Monday, November 7, 2016

gRPC & Protocol Buffers

What is gRPC ?


gRPC is a modern, open source remote procedure call (RPC) framework that can run anywhere. It is an improved rework of Google’s single purpose RPC infrastructure named Stubby. It uses newest technology standards (i.e SPDY, HTTP/2 and QUIC). You can read more about gRPC principles and requirements at http://www.grpc.io/blog/principles


Why gRPC ?


Pros:

  • Static entry point = Reduce HTTP request parsing time
  • HTTP/2 Multiplexing (Multiple response/request over a single TCP connection) reduces significant network overhead over HTTP/1.x

Cons:
  • As of this writing, no native browsers support yet

What is Protocol Buffers (PB) ?


Protocol buffers is a language-neutral, platform-neutral, extensible way of serializing structured data for use in communications protocols, data storage, and more. We define how we want our data to be structured once, then we can use special generated source code to easily write and read our structured data to and from a variety of data streams and using a variety of languages.

PB vs JSON:
  • PB is a schema based definition which in a type-safe programming languages it will be checked during compile time. While in a dynamic programming languages (e.g. Javascript, Python, etc) it only reduces boiler plate in de-/serialization.
  • PB significantly reduces data on-the-wire size compared to JSON
  • PB is harder to debug compared to JSON
  • PB is less human readable

Why Protocol Buffers?


One biggest advantage of Protocol Buffers is that is have code generators for multiple language (C++, C#, Go, Java, Python, JavaScript, PHP, Ruby, etc.). The generator will create data structure for each of the language to be used with custom implementation.

Another big advantage is the new fields added in the protocol information will not break any intermediate servers that didn’t need to inspect the data could simply parse it and pass thourgh the data without needing to know about all the fields


gRPC & Protocol Buffers


gRPC by default uses Protocol Buffers as default mechanism for serializing structured data. Combined with HTTP/2, which is a binary protocol, that makes protocol buffers as first choice over serialization format because it is a binary serialization mechanism.

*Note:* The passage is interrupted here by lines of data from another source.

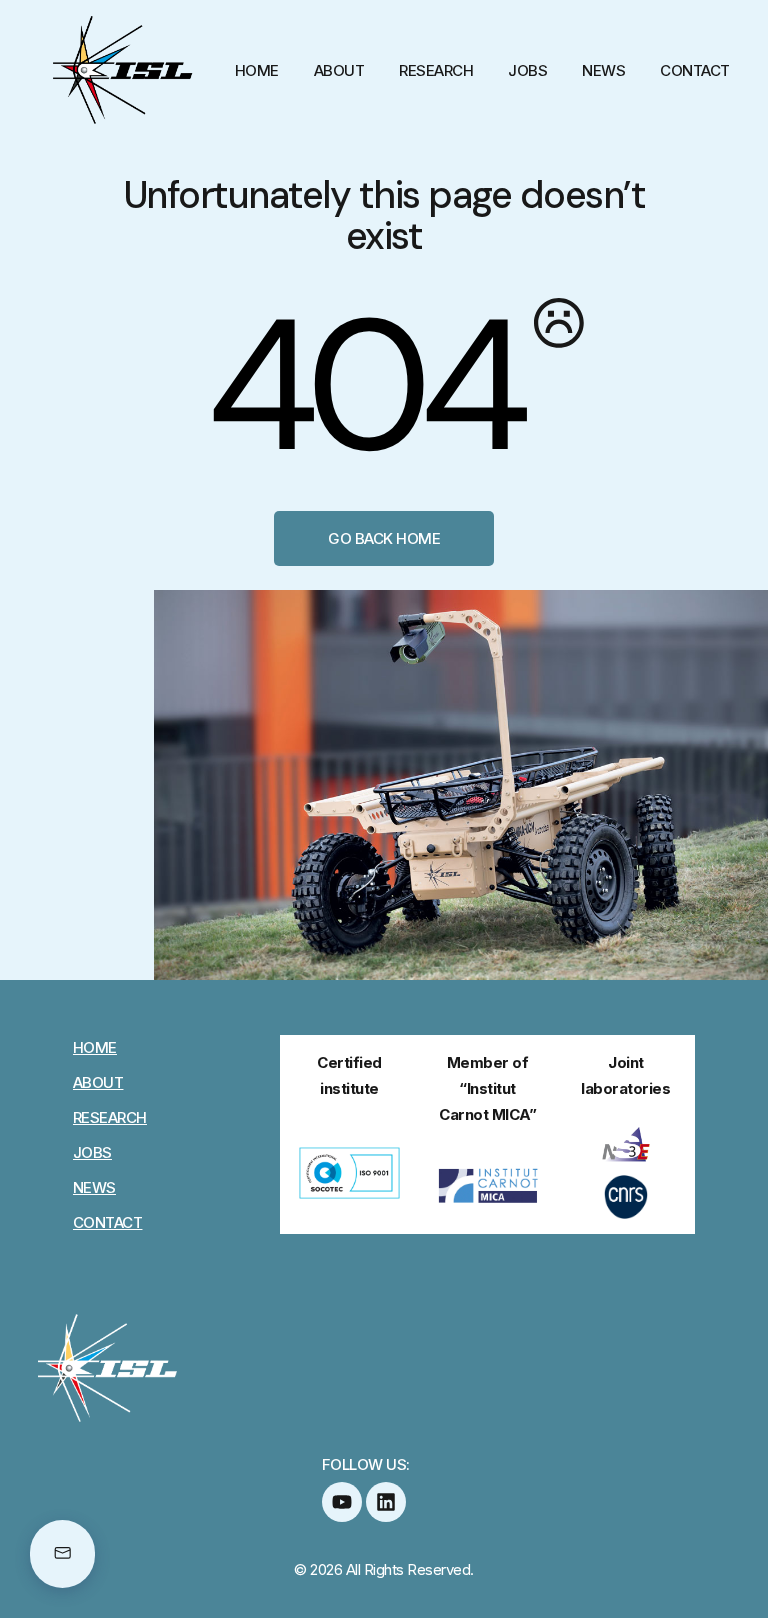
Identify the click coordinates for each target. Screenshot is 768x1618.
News (603, 70)
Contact (695, 70)
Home (257, 70)
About (339, 70)
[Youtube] (342, 1502)
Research (436, 70)
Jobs (527, 70)
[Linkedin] (386, 1502)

Scala specific implementations:

- Use `scalapb-runtime-grpc` as wrapper for `grpc-java` implementation
- Use `scalapb-compilerplugin` to compile protobuf to scala classes

Some catch during research from other:
  1. Connections can die in a somewhat unexpected way. This turned out to be caused by HTTP/2.0 which only allows 1 billion streams over a single connection. Maybe not a common issue, but it hurt us because we had a few processes reaching this limit at the same time, breaking our redundancy. It's easy work around it, and I believe the grpc-java team has plan for a fix that would make this invisible to a single channel.
  2. Mixing small/low-latency requests with large/slow requests caused very unstable latency for the low-latency requests. Our current work-around is to start two grpc servers (still within the same java process and sharing the same resources).

Conclusion


While gRPC+Protocol Buffers will increase our API performance, it still lacking in some areas. It is best used for service-to-service communication in microservice architecture and not suitable for browsers usage and/or third-party communication util it gain better supports and has wide support. Although there are some projects to make gRPC usable by browsers (e.g grpc-gateway) it is still in early stages and other research should be done before using them.